En mi pueblo de la infancia, ese que les nombro cuando recuerdo anécdotas de mi infancia, vivían muchos personajes que les he mostrado a través de mis escritos y no se los enumero para no alargar el asunto. Dos de estos ejemplares pueblerinos son estas dos respetables señoras que, para su mala suerte sus padres escogieron unos nombrecitos que causan risa y se prestan para inventar chistes.
La primera se llamaba Rebeca Gaona, pero como acostumbramos a usar los hipocorísticos de los nombres todos le decíamos Queca, con mucho respeto, pero a sus espaladas todos reían por aquello de Queca Gaona, y ella lo sabía y no hacía caso, para no molestarse la vida. La otra recibió en la pila bautismal el nombre de Secundina, nombre horrible para una criatura de Dios, pero le tocó llevarlo de por vida, y hasta pensamos que fue una de las razones por las que se volvió loca (recuerden el cuento de Secundina, mirá tu cara, y la viejita se levantaba las naguas y como no usaba calzones nos daba mucha risa y cada que la veíamos le repetíamos lo mismo para que se levantara la falda).

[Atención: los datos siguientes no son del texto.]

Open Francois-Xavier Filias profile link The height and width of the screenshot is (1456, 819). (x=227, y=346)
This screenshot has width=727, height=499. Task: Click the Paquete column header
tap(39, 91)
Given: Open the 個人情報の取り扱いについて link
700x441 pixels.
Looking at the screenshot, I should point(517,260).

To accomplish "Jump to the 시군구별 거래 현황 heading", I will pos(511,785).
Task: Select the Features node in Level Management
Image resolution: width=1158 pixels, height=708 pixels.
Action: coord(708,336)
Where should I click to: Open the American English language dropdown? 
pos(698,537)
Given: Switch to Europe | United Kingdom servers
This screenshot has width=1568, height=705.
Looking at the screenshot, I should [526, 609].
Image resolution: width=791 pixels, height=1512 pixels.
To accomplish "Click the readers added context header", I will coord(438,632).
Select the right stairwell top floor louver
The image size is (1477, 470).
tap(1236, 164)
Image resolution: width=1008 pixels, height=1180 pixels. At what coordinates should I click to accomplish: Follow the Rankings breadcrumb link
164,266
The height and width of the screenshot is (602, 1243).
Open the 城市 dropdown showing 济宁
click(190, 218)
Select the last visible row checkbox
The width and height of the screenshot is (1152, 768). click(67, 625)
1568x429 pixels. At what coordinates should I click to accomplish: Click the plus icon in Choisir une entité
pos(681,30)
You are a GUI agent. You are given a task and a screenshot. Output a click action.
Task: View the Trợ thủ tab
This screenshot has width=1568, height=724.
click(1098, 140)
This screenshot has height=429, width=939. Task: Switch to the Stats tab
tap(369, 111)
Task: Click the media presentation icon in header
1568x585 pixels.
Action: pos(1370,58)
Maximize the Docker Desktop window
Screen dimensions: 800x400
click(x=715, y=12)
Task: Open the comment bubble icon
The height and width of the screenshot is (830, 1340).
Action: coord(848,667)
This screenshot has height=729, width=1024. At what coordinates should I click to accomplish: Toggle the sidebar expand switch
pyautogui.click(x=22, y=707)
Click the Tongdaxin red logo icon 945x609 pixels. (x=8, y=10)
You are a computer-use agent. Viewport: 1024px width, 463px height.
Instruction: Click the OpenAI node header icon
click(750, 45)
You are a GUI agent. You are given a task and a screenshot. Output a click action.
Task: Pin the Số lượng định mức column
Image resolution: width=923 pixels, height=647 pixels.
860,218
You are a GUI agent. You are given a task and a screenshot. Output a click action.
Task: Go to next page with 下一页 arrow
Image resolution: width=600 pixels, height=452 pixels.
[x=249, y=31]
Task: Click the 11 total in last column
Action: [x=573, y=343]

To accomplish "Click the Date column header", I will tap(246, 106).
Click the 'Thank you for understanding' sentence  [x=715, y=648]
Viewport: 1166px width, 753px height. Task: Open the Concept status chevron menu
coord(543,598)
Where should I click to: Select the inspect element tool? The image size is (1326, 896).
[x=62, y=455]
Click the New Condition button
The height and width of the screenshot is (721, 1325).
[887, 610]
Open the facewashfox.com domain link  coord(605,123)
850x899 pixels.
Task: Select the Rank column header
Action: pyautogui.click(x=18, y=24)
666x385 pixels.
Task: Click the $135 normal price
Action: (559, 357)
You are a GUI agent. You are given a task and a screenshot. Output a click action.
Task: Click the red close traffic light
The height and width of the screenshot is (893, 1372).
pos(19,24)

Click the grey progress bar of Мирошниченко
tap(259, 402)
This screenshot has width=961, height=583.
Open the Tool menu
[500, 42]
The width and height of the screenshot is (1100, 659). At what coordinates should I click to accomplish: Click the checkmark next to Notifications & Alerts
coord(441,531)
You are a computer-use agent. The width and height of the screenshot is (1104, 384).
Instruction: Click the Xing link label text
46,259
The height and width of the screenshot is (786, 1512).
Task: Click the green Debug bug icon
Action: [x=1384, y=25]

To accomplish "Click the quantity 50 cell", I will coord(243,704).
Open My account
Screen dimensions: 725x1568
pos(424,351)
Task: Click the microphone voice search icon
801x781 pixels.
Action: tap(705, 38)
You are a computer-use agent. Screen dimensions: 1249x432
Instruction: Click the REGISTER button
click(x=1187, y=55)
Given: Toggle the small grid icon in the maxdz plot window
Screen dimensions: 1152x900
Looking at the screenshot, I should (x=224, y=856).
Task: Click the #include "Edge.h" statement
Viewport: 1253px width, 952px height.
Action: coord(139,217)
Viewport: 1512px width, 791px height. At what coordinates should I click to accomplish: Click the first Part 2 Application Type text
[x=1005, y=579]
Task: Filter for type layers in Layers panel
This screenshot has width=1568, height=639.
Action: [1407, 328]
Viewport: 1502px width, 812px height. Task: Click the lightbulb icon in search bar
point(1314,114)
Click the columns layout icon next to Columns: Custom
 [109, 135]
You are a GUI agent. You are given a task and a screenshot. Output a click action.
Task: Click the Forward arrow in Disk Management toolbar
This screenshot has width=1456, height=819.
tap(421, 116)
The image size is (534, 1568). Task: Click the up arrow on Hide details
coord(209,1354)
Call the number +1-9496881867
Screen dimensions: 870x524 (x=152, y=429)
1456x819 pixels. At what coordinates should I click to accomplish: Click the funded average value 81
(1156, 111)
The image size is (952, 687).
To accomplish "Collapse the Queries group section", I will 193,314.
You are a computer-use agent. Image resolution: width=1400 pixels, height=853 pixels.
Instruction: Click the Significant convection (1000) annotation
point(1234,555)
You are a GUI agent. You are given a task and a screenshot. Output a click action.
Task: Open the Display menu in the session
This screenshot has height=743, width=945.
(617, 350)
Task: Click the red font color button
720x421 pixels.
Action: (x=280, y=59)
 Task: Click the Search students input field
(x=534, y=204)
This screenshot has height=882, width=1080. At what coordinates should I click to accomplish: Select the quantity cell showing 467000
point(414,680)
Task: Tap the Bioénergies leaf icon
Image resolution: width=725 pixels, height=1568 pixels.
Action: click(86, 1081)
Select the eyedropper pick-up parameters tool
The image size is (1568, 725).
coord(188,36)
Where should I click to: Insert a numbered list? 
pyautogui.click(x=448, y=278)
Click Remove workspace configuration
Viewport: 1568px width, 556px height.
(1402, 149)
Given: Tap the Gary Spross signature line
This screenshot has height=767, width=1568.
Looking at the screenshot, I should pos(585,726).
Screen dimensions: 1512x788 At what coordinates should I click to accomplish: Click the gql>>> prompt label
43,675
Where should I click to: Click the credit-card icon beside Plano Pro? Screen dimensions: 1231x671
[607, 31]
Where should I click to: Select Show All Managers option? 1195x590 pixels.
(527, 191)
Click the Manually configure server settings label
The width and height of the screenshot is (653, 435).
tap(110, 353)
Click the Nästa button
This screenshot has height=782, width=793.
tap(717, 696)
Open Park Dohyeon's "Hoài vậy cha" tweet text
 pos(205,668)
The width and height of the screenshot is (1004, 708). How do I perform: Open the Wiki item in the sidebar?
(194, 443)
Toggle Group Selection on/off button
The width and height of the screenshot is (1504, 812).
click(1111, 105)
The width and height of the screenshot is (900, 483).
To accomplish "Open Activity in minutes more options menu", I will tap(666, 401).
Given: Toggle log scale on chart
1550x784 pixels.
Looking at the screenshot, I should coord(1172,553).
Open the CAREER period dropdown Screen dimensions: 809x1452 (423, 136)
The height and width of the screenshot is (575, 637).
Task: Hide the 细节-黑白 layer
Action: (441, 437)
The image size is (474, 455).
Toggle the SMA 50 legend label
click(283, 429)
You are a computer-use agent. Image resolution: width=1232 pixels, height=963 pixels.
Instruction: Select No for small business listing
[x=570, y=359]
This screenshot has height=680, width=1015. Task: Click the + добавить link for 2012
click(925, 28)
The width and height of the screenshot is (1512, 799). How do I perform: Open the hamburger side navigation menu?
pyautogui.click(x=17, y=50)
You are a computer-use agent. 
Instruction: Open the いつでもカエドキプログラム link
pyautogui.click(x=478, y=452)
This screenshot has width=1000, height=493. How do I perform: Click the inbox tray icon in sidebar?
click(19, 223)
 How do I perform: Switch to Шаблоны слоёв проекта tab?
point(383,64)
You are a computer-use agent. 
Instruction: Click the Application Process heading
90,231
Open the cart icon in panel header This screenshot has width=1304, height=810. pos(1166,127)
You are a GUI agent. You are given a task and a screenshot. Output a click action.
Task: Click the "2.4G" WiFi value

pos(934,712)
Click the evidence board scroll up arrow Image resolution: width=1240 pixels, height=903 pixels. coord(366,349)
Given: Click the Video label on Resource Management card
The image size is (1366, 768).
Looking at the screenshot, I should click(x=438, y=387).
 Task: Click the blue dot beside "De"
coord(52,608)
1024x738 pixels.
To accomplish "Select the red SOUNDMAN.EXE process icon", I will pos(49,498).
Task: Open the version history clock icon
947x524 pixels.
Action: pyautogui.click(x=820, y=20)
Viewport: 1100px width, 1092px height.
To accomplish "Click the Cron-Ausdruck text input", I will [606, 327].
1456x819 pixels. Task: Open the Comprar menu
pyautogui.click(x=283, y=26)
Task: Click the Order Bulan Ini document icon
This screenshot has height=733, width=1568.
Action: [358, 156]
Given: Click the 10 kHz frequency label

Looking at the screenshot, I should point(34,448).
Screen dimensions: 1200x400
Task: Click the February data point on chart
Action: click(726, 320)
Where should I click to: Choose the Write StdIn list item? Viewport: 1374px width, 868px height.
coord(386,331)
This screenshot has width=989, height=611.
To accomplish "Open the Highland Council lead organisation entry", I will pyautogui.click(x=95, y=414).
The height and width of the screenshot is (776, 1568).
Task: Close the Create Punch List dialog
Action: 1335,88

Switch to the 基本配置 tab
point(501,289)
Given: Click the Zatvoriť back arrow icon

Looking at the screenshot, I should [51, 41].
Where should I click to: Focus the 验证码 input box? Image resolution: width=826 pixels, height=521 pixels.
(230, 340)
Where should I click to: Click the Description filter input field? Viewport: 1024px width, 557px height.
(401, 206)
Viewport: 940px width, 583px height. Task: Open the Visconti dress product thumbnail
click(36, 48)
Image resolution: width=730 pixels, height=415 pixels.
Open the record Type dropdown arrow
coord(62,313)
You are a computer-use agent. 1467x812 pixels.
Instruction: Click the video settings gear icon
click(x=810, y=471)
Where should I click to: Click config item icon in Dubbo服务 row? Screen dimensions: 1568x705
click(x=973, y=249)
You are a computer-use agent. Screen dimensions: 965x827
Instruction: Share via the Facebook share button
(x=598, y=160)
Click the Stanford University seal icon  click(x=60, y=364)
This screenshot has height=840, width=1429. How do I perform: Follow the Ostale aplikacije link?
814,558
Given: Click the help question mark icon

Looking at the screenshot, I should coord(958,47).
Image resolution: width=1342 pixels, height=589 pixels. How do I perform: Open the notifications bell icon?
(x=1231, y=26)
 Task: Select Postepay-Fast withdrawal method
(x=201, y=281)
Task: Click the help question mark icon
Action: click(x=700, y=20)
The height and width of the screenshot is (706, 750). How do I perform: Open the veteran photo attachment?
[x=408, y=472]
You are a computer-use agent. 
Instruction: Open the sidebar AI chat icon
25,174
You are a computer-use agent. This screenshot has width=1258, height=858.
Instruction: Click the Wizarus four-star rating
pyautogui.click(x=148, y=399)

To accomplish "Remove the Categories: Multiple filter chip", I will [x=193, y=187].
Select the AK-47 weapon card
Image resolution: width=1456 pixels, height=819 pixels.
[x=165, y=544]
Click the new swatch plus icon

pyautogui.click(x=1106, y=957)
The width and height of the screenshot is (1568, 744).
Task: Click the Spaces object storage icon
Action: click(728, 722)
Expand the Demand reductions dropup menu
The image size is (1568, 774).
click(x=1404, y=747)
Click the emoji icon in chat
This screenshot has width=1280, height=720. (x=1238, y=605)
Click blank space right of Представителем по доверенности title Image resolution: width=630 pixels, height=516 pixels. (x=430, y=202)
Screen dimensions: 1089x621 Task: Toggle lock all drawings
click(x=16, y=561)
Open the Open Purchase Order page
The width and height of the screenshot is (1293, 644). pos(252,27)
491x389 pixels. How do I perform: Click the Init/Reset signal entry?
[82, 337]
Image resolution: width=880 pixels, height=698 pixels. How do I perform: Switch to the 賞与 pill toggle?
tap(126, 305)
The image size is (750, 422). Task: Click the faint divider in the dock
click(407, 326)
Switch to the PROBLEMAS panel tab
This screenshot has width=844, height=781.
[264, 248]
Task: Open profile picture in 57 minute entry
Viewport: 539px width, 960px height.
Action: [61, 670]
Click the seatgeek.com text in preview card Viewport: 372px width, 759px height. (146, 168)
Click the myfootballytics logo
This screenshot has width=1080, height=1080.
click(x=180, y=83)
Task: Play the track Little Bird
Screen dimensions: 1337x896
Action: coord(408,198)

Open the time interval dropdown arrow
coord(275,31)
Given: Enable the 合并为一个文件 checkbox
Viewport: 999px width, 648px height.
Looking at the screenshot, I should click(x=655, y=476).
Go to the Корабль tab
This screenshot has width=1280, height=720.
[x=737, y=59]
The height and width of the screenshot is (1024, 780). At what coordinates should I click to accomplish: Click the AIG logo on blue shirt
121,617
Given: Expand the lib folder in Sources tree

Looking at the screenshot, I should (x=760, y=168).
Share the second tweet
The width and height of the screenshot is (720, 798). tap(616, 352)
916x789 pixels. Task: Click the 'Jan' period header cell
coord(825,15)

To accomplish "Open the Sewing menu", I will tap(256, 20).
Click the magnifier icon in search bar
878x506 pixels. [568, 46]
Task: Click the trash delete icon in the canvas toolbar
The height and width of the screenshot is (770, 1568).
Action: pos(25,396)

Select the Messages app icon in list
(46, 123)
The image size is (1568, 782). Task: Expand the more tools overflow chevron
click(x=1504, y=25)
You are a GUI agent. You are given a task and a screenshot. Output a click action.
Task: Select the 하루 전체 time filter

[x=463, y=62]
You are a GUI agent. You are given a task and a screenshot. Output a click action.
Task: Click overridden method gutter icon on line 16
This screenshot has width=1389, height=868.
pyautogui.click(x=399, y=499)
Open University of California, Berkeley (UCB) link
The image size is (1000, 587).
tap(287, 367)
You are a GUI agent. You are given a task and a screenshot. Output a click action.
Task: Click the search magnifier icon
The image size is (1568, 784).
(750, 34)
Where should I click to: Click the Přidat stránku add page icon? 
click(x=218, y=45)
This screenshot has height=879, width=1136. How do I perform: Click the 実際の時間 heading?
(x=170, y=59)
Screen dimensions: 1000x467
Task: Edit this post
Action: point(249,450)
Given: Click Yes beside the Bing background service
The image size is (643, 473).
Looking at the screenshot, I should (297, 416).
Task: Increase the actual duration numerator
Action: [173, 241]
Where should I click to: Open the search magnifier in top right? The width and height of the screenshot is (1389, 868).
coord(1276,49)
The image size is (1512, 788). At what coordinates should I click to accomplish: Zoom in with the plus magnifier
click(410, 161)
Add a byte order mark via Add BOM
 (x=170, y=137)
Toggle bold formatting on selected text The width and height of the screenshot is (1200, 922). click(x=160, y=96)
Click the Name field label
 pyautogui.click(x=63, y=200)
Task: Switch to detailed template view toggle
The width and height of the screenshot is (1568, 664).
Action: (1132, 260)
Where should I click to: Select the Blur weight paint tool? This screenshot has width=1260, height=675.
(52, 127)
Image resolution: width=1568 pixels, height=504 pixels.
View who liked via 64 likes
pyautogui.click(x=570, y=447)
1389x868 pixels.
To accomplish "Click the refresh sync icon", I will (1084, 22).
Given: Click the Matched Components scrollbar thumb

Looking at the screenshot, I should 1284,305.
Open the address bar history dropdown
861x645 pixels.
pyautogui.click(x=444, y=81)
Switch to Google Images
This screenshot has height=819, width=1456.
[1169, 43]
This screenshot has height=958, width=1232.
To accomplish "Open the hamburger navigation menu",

Ella no era del pueblo, pero llegó con su esposo, compraron casita y se establecieron como pareja sola sin hijos, el señor falleció de repente, como se decía en esos tiempos, unos doce años después y ahí empezó a fallarle el coco a la señora. Sabíamos de su nombre, pero no el apellido. Lo conocimos al leer los avisos de muerte de su marido, ella se apellidaba Garay, nombre completo Secundina Garay.
Como en mi pueblo nunca han faltado los chistosos de tiempo completo, pues manos a la obra a buscar algo que empatara con el apellido y, eureka, Helbert, el más maldito de todos exclamó: Ciriaca Garay, y así quedó hasta el día de su muerte que mucho lamento doña Queca que le tenía mucho pesar por la molestadera de los muchachos y la aconsejaba para que no nos hiciera caso, nada, la señora terminó persiguiéndonos a las pedradas con las naguas levantadas y maldiciendo. Pobrecita.